- **PROBLEM DESCRIPTION**
How many lines in these records include the string "width"? Reply with that number alone.

- **THE RECORDS**
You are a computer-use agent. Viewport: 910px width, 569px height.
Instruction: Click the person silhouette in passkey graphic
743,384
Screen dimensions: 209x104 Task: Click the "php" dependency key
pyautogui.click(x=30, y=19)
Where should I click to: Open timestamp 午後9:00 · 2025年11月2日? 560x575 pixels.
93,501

...

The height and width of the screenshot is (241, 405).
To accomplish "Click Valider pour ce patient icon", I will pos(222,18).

* * *

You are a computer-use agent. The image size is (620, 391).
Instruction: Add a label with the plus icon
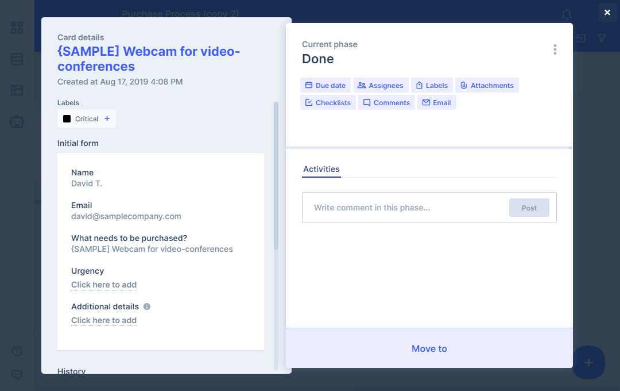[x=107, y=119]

- **COMPLETED EXERCISE**
2